### [EXERCISE INPUTS]
------------

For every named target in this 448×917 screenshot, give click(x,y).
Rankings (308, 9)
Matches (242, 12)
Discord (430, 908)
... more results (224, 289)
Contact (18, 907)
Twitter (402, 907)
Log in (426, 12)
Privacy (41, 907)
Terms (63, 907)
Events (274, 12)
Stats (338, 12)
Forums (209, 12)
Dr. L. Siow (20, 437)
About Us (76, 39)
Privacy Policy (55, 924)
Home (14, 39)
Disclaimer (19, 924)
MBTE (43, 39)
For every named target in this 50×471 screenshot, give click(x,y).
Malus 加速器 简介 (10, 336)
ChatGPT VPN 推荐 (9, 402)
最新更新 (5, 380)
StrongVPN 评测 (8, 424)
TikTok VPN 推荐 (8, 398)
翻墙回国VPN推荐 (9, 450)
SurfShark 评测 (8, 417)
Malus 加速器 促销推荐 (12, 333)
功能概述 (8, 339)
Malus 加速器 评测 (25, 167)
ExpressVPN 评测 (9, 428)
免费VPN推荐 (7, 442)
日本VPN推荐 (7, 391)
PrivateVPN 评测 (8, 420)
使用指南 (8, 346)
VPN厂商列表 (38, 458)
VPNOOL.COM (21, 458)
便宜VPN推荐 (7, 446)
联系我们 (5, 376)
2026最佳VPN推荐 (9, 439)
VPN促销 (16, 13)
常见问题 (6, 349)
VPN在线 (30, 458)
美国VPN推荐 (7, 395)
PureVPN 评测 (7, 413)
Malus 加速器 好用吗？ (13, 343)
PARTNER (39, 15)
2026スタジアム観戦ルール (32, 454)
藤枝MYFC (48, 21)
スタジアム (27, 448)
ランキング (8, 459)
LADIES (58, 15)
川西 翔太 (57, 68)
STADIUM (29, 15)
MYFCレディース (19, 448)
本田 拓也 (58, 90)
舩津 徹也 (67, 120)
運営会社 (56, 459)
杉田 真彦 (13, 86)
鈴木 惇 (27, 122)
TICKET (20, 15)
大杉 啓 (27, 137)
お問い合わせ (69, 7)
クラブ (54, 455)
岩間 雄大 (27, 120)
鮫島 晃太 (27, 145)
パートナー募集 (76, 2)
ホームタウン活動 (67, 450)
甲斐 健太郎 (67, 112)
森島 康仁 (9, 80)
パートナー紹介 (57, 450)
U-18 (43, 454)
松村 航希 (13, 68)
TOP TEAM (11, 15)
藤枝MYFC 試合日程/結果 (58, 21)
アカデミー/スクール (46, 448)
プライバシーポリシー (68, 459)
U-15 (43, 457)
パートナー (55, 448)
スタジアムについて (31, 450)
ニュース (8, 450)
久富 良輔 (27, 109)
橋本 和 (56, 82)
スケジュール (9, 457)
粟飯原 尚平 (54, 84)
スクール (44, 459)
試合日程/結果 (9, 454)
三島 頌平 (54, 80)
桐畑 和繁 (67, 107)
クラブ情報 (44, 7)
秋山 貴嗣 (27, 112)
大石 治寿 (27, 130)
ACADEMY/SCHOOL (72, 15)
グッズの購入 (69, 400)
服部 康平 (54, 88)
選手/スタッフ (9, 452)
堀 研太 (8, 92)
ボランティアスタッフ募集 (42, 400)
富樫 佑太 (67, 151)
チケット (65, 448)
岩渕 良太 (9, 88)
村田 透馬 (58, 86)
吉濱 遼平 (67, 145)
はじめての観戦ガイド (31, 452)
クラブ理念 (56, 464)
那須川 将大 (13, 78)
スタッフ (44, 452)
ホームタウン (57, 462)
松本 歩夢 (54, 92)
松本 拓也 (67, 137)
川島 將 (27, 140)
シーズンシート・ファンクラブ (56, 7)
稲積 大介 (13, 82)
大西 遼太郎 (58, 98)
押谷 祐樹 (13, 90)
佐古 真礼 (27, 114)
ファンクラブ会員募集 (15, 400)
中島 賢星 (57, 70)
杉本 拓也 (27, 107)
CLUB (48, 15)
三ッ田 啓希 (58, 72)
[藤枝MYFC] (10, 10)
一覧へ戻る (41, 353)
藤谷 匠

------------

### [REQUIREMENTS]
Count the lines above that contain the string "every", treating uppercase and lowercase as different, and reply with the number only.

### [FULL OUTPUT]
2